One Chase Manhattan Plaza was designed by the legendary firm Skidmore, Owings & Merrill (SOM) and completed in 1964 on the block bounded by Liberty, William, Pine, and Nassau streets. The 60-story building is considered a monument to the International Style. The lobby was renovated in 1993 and the plaza in 2002. It was declared an individual landmark in 2009. The designation report called it “among the largest and most important 20th century skyscrapers in New York City.” JPMorgan Chase sold it in 2013 and no longer resides there.
Fosun wants to continue operating it as an office building (and is planning no work on the tower’s façade), but they want to make adaptive re-use of the ground floor and three basement levels. The want to re-invigorate the area and also plan to have cultural offerings on the plazas. Fosun’s Erik Horvat introduced SOM’s Frank Mahan, who presented their plan. It’s quite a big plan. So, here are the some of the big points.
The original ground floor plan had office areas, meeting rooms, and the branch bank. The new plan calls for five retail spaces.
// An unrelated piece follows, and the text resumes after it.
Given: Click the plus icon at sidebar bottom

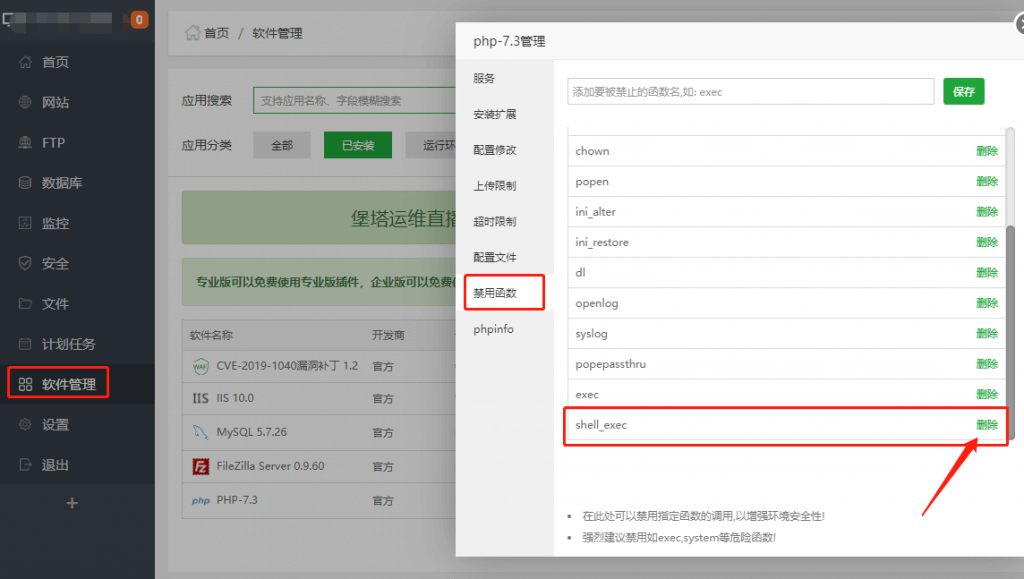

Originally, the walkable area on the plazas was 62,000 square feet, but 1,500 square feet of that was lost to air intakes on the north plaza and an emergency generator exhaust pylon on the William Street side. Those would be removed, restoring the original 62,000 square feet. The plazas were originally accessed by three stairs (on William, Pine, and Nassau). Those stairs were then replaced with new materials and a new staircase was added on the north end of Nassau Street and a ramp was added along Pine Street. The proposal would restore the original stairs, modify the ramp along Pine Street, add a new ramp next to the original stairs on Nassau Street, and create new stairs along Liberty and Nassau to replace the non-original one on the north end of Nassau.
The plan also includes two elevated areas on the plazas, planters restored to their original design, and tree wells would be restored to their original cobblestone condition.
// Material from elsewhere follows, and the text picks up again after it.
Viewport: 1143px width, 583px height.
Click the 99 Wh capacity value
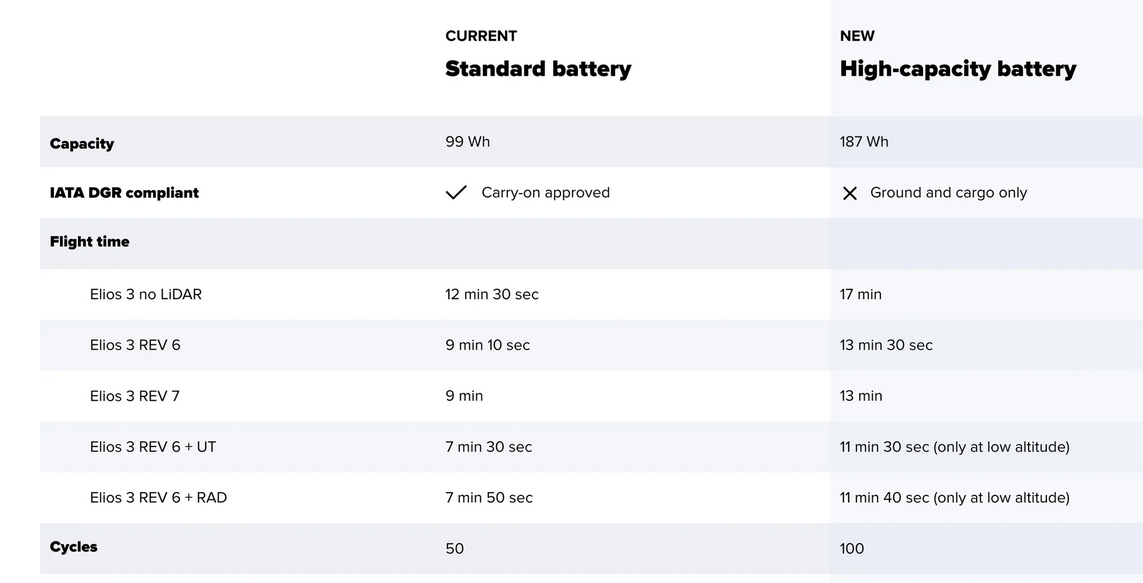(468, 142)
The parapet surrounding the plaza would be raised and changed both for style and to accommodate new retail and the raised areas on the plaza. Also, new signage would be applied.
Additionally, non-original doors would be removed and a new continuously illuminated ceiling would be installed on the tower’s lobby. Originally, the ceiling continued from the interior to the exterior.
The commissioners weren’t entirely opposed to changes on the plaza, but there were issues. “The parapet is key,” said Commissioner Frederick Bland. Chair Meenakshi Srinivasan said enlivening a street is important, but it doesn’t always mesh well with an architectural masterpiece. She said some of the work proposed felt like a “wholesale removal.” Commissioner Adi Shamir-Baron was worried about “disposing of the qualities of the style here that are distinct.” Commissioner Michael Goldblum was among those who saw the plinth as a floating element. He agreed with testimony that suggested using Lincoln Center as a reference point. He was also concerned with the illuminated ceiling. Commissioner Kim Vauss was also concerned about the amount of glass proposed. Due to the complicated nature of the proposal and the variety of issues the commissioners had, no clear direction could be given to the applicant. Fosun and SOM will just have to try again.
Community Board 1 generally supported the proposal, but had issues with the changes to the parapets and concerns about the brightness of the new ceiling. After all, lower Manhattan has a lot more residents now than it did in 1964.
The Historic Districts Council did not support the proposal. “This Individual Landmark is the future generation’s Empire State Building and should not be irreversibly altered because of a change in ownership and taste,” HDC’s Kelly Carroll said.
“None of these proposed alterations to accommodate perimeter street-front retail use enhance, or are respectful of this core concept; the proposal is akin to carving out retail booths and reconfiguring the unified and elegant marble plinths of the Seagram Building which similarly compliment its setback tower on a restrained, minimalist public plaza,” said Theodore Grunewald. “The proposal’s removal of so much of the podium’s ground floor band of black granite, and its replacement by a clear glass skin and a light-colored mullion vocabulary mimicking the aluminum and glass cladding of the tower drains the podium of Bunshaft’s intended contrast with his setback tower.”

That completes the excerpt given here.